La natura “investigativa” di Restano focalizza campi da tennis, gomme per cancellare, pompe di benzina, quaderni a quadretti, piscine, mattonelle, banchi scolastici, palle da tennis, palloni da basket… un occhio privato (legato ad un primo passaggio di natura fotografica) che elimina qualsiasi accenno dinamico e fissa gli scenari nel loro vuoto astrale, quando qualcosa sembra appena avvenuta o in fase di prossimo accadimento. Senti la sospensione gravitazionale, un’atmosfera filmica che evoca memorie importanti, come le calde giornate californiane di David Hockney, le stilizzazioni desertiche di Georgia O’Keeffe, gli esterni stradali di Ed Ruscha… i dovuti richiami, sempre con Gnoli in cima, si trasformano nel quid investigativo che Restano ha fatto proprio, creandosi una riconoscibilità di approccio, temi e stile. Ecco gli stati possibili delle cose normali: che improvvisamente diventano anomale, talvolta inquietanti senza dirlo, troppo statiche per non nascondere una seconda pelle e un mistero senza risposte. Gli oggetti vengono scandagliati a distanza minima, carezzati dallo sguardo, trattati con attenzione metodica. Sembrano fragili o pericolosi, comunque bisognosi di una qualche attenzione.
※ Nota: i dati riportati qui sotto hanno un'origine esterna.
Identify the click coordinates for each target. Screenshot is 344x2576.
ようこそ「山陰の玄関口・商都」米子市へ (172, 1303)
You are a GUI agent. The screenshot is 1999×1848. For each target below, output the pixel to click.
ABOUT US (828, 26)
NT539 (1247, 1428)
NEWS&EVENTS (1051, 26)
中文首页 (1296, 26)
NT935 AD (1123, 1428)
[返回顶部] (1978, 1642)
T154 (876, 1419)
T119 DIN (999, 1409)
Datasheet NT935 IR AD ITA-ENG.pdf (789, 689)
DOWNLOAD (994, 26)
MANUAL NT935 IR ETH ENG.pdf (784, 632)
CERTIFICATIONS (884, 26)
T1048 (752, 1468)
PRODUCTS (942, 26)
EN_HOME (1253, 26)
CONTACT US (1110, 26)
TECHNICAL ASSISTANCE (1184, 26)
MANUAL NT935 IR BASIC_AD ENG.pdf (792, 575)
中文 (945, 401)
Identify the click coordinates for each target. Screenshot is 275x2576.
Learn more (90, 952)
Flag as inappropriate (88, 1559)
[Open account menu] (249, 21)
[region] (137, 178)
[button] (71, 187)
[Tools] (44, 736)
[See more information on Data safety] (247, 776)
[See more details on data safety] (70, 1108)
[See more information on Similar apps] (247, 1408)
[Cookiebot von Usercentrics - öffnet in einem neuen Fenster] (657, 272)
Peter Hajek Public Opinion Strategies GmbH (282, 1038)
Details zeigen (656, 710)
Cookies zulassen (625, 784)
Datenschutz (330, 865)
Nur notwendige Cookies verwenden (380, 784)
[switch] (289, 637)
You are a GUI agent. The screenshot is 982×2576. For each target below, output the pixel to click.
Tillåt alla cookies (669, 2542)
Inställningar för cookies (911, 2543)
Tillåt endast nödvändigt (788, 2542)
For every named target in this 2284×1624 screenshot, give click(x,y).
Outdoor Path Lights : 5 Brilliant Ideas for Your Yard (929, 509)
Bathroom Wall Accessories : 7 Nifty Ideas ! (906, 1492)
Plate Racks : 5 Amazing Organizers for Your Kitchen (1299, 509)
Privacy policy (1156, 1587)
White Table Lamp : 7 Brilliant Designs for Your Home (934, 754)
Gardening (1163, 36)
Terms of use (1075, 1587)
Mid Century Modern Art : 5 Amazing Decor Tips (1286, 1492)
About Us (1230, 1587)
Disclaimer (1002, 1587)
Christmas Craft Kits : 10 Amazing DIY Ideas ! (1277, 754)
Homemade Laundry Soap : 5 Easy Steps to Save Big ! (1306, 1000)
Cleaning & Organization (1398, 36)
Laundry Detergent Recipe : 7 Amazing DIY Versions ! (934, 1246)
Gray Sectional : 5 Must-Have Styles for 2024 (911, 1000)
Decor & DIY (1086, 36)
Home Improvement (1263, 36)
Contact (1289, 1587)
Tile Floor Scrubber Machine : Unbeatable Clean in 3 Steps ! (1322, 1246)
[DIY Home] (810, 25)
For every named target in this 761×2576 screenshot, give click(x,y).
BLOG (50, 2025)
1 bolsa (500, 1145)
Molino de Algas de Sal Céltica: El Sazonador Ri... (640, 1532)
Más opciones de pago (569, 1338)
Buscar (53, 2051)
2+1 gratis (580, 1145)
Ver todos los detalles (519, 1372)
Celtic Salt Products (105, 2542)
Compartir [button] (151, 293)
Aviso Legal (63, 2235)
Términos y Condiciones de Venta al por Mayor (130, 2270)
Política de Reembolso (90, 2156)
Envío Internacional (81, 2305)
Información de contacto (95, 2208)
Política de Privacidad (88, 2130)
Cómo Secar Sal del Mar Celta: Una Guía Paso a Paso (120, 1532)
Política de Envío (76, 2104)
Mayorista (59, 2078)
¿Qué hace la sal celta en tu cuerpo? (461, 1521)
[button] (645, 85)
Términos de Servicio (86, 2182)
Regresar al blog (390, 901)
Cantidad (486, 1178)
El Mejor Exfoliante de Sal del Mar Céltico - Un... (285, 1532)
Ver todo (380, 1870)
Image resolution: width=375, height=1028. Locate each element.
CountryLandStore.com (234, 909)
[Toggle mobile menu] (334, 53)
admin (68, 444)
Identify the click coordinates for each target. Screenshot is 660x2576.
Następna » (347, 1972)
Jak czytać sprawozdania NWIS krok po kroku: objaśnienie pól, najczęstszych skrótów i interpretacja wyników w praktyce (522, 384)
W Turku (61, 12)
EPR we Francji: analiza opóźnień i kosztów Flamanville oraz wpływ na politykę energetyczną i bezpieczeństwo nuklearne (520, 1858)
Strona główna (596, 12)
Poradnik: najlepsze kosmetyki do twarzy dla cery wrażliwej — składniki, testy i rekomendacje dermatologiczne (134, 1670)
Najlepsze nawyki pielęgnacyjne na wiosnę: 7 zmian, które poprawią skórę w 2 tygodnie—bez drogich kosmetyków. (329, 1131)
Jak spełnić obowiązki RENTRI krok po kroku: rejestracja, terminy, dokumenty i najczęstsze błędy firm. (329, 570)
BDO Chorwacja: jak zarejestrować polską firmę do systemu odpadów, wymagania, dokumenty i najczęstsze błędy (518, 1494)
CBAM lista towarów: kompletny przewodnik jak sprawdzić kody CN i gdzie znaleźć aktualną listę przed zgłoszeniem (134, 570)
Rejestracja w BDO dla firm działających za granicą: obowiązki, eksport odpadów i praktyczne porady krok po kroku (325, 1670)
Forse sono vittime, forse carnefici, forse entrambe le cose o nessuna di queste; di fatto pulsano nella loro apparente fermezza, senti che scorre qualcosa sottotraccia e vorresti afferrarne il senso, la dimensione ultima, la potenza deflagrante. Ci provi ad andare oltre la superficie e capisci che solo la tua visione aggiunge informazioni e completa l’opera, dando al quid una forma compiuta che corrisponde alla tua investigazione interiore. 

Ceci n’est pas une pipe.

Quella di Restano è una metafisica flat che recupera il candore caramelloso degli anni Sessanta, mostrando il lato tattile delle forme reali, la loro amichevole apparenza, quel candore soffuso da aquario del reale. Ma come accade quando l’apparenza è troppo “appariscente”, qualcosa di ambiguo cresce e non si rivela, distillandoci quel dubbio investigativo attorno al vero. La domanda finale sorge ovvia: siamo sicuri di guardare una biglia, un calcio balilla, una pista da atletica, una racchetta da ping pong? Forse aveva ragione Magritte quando scrisse su un quadro: Ceci n’est pas une pipe.